■ Activity:
All the lines below need to be transcribed exactly. Pictures get left out.

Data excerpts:
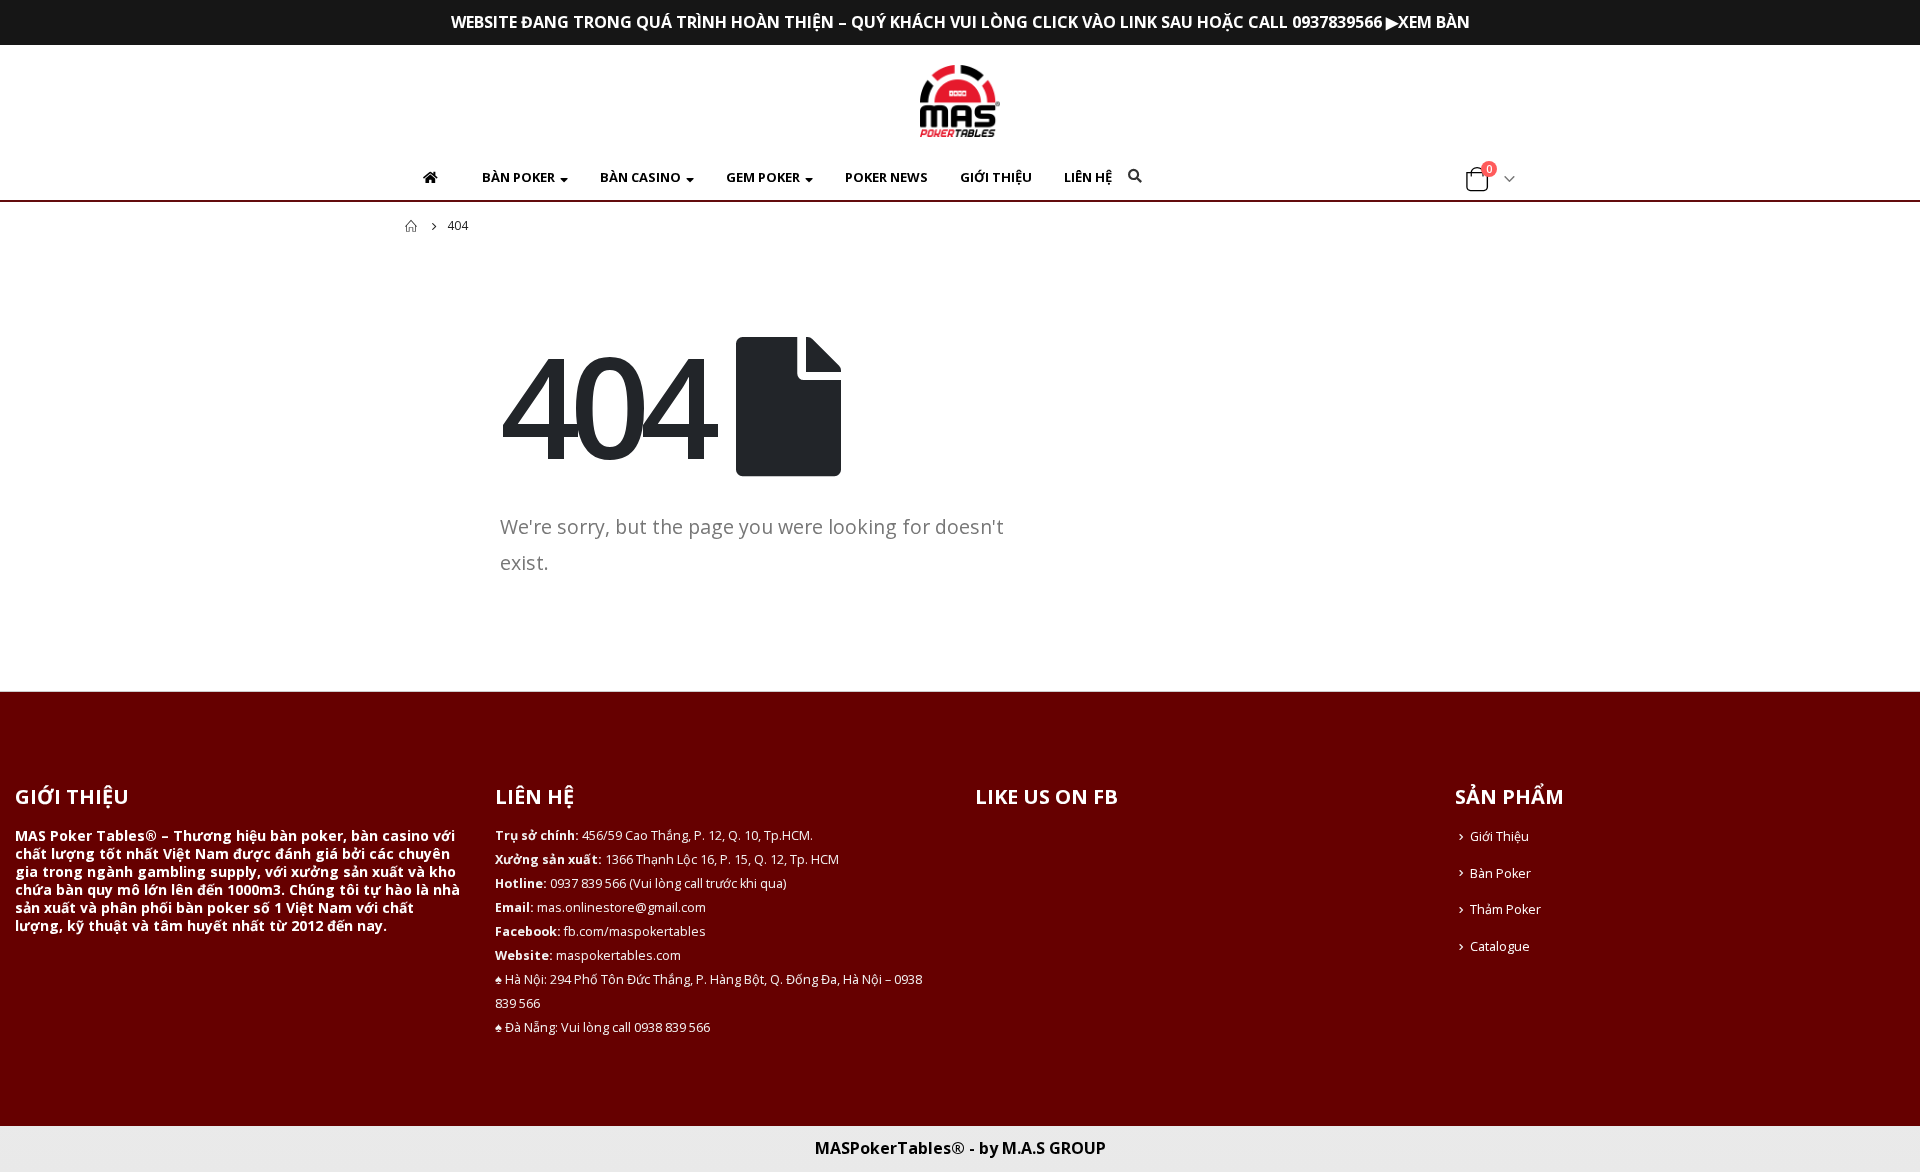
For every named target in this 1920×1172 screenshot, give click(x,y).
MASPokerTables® (890, 1148)
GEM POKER (763, 177)
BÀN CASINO (640, 177)
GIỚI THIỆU (996, 177)
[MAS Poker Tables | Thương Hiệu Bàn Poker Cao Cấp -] (960, 101)
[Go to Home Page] (412, 226)
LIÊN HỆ (1088, 177)
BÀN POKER (518, 177)
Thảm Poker (1505, 909)
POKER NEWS (886, 177)
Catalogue (1500, 946)
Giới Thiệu (1499, 836)
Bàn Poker (1500, 873)
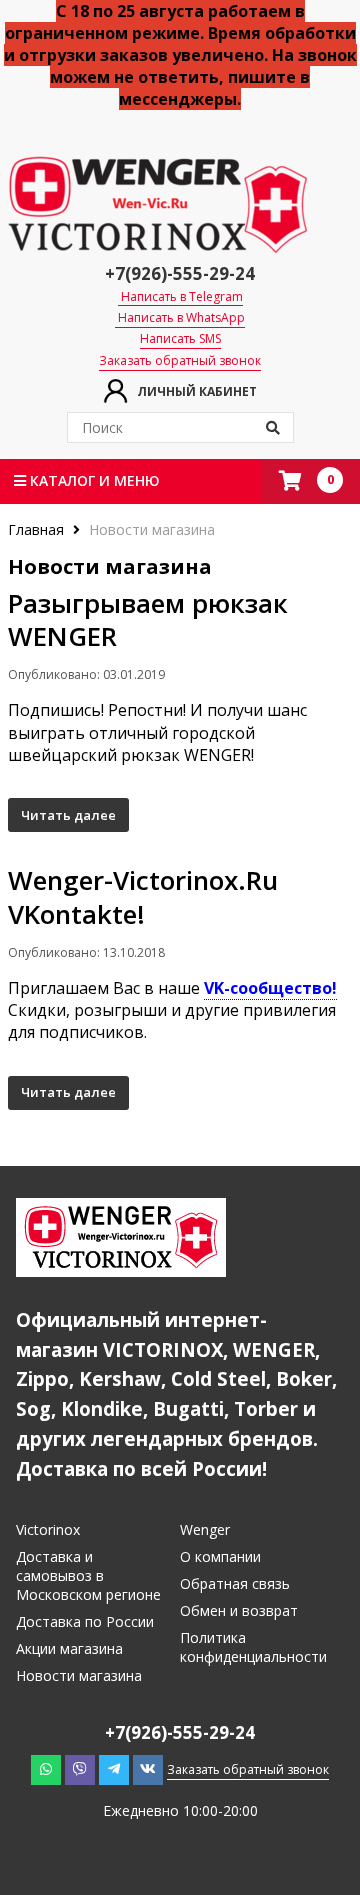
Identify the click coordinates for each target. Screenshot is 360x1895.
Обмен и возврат (239, 1610)
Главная (38, 529)
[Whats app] (46, 1769)
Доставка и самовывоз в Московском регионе (88, 1575)
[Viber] (80, 1769)
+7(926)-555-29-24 (180, 273)
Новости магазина (79, 1675)
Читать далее (68, 815)
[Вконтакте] (148, 1769)
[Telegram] (114, 1769)
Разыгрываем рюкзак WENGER (148, 620)
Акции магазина (69, 1648)
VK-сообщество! (270, 988)
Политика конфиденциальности (253, 1647)
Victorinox (48, 1529)
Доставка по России (85, 1621)
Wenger (205, 1529)
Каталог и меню (93, 480)
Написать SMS (180, 339)
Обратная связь (235, 1583)
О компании (220, 1556)
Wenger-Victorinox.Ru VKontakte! (143, 897)
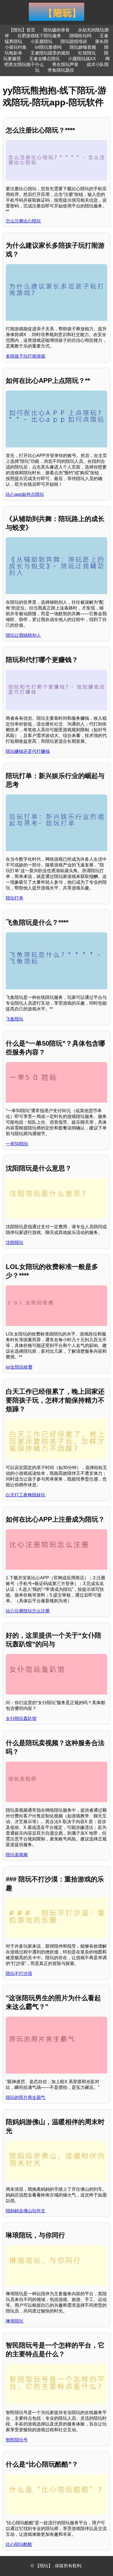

■ Answer box:
For every named target in this 1920×1172 screenshot, give click(x,y).
MASPokerTables® (890, 1148)
GEM POKER (763, 177)
BÀN CASINO (640, 177)
GIỚI THIỆU (996, 177)
[MAS Poker Tables | Thương Hiệu Bàn Poker Cao Cấp -] (960, 101)
[Go to Home Page] (412, 226)
LIÊN HỆ (1088, 177)
BÀN POKER (518, 177)
Thảm Poker (1505, 909)
POKER NEWS (886, 177)
Catalogue (1500, 946)
Giới Thiệu (1499, 836)
Bàn Poker (1500, 873)
Identify the click coordinates for each target. Screenshot is 360x1895.
Обмен и возврат (239, 1610)
Главная (38, 529)
[Whats app] (46, 1769)
Доставка и самовывоз в Московском регионе (88, 1575)
[Viber] (80, 1769)
+7(926)-555-29-24 (180, 273)
Новости магазина (79, 1675)
Читать далее (68, 815)
[Вконтакте] (148, 1769)
[Telegram] (114, 1769)
Разыгрываем рюкзак WENGER (148, 620)
Акции магазина (69, 1648)
VK-сообщество! (270, 988)
Политика конфиденциальности (253, 1647)
Victorinox (48, 1529)
Доставка по России (85, 1621)
Wenger (205, 1529)
Каталог и меню (93, 480)
Написать SMS (180, 339)
Обратная связь (235, 1583)
О компании (220, 1556)
Wenger-Victorinox.Ru VKontakte! (143, 897)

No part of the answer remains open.